David H. Mincberg is a lawyer and former executive that has worked for the Detroit Pistons, Milwaukee Bucks, Memphis Grizzlies (National Basketball Association), and D.C. United (Major League Soccer).

Biography
Mincberg spent one season as Assistant General Manager of the Pistons. Prior to joining the Pistons, Mincberg was Vice President of Basketball Strategy for the Milwaukee Bucks.  Bucks General Manager Jon Horst described Mincberg as "a very creative thinker" that "built out a department that not a lot of if any teams really had, and really created a department with him and he killed it." Pistons General Manager Troy Weaver hired Mincberg in July 2020 as "something of a jack of all trades" with experience ranging "from scouting to analytics to salary-cap management to legal counsel." 

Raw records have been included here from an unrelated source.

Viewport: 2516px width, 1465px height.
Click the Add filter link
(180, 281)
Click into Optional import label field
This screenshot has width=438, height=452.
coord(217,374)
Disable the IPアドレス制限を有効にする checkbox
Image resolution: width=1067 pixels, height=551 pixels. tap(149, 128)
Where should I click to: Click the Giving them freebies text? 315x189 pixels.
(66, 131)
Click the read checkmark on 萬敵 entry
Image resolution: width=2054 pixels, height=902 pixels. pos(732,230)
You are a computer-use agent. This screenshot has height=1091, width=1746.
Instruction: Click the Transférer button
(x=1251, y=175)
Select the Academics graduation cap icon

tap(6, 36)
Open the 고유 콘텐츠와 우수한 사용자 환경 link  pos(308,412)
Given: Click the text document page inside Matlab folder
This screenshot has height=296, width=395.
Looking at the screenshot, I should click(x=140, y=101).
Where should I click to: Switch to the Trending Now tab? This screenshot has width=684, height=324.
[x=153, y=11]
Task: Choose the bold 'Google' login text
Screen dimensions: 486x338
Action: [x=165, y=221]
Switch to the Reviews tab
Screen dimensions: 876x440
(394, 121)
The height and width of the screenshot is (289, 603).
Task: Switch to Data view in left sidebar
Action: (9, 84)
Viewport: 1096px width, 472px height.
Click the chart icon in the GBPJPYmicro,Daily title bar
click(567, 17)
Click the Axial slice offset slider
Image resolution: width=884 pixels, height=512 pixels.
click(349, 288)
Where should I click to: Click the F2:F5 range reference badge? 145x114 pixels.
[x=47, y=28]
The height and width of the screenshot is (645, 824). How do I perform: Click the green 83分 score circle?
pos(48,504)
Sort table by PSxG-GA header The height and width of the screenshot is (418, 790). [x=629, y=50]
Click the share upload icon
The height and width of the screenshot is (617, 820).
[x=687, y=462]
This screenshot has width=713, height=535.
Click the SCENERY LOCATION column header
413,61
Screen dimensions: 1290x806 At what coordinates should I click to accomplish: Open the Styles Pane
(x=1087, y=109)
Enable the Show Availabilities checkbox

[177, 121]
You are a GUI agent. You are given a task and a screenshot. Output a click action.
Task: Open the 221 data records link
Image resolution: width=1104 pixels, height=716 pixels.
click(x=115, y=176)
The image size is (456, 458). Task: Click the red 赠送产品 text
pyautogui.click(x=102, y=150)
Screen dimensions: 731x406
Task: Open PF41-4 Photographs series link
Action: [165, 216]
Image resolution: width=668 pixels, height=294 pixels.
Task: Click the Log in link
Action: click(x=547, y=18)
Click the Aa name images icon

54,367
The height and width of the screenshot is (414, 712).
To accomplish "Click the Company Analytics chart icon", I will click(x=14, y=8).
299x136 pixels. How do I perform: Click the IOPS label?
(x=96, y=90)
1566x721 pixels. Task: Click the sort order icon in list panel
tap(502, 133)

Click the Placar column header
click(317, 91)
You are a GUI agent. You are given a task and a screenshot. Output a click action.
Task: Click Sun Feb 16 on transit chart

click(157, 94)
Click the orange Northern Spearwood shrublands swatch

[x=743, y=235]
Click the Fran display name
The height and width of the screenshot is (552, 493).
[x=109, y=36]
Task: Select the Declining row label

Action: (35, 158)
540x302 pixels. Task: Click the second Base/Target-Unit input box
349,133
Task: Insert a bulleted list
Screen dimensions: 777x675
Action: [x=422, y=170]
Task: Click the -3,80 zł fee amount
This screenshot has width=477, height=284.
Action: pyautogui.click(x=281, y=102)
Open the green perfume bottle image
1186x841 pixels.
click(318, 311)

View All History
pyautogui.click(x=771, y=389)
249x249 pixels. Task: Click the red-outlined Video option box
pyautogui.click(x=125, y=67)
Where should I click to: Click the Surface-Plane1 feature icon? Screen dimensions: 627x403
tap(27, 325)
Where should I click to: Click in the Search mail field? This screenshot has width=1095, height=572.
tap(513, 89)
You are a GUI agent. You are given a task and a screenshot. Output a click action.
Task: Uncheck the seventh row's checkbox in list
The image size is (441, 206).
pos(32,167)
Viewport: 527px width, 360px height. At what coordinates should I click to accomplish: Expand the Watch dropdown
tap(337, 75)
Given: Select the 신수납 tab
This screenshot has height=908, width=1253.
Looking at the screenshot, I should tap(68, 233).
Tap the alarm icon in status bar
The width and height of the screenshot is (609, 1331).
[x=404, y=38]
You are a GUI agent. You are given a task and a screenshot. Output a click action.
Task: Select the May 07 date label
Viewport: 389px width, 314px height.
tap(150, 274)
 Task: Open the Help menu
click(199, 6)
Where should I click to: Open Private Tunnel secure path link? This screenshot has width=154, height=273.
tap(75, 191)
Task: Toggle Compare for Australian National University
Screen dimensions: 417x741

Mincberg has a Juris Doctor from the University of California, Berkeley, School of Law and worked on the acquisitions of both the Memphis Grizzlies and D.C. United (Major League Soccer) before serving as the in-house counsel for both organizations. In his capacity as team counsel for D.C. United, Mincberg was tasked with negotiating a deal to secure a new stadium for D.C. United, which would allow the franchise to remain in D.C.  In July 2013, after working closely with City Administrator Allen Lew, Mincberg helped DC United strike a deal with the city of Washington, D.C. that was heralded as "likely to give (the) franchise the kick it needs." In his capacity as team counsel for the Memphis Grizzlies, Mincberg was involved with the team's business operations, basketball operations, and ownership group. He also played an active role in the team's player personnel decisions, draft process, and scouting.

Mincberg has also contributed to the field of Sports Law through his writing. His article, "Guns, Collective Bargaining and Moral Turpitude: Gilbert Arenas and the National Basketball Association" examined the standards by which the NBA assesses moral turpitude and whether Gilbert Arenas' contract could have been terminated on such grounds in the wake of his decision to bring a gun into the Washington Wizards' locker room. Mincberg's scholarship has recently been cited by Westlaw's treatise "The Fundamentals of Sports Law".

Mincberg was relieved of his duties as Assistant GM by the Pistons in June 2021. 

Mincberg is a native of Washington, D.C. He holds a bachelor's degree from the University of South Florida.